Without the pictures, copy the entries below word for word.
Top of MATERIAL FOR THIS TASK
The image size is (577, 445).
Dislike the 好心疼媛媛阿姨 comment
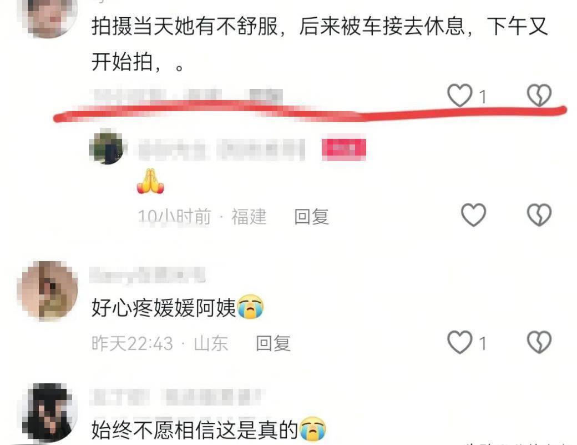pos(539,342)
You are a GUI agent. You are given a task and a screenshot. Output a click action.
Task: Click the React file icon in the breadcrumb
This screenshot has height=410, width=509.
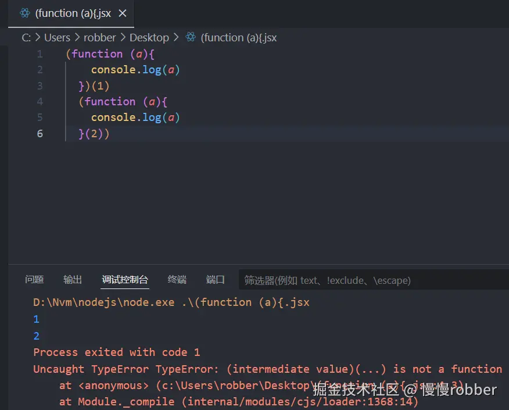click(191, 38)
Bottom of MATERIAL FOR THIS TASK
■ YOUR RESPONSE:
The image size is (577, 445).
Dislike the 好心疼媛媛阿姨 comment
pos(539,342)
You are a GUI agent. You are given a task and a screenshot. Output a click action.
Task: Click the React file icon in the breadcrumb
This screenshot has height=410, width=509.
click(191, 38)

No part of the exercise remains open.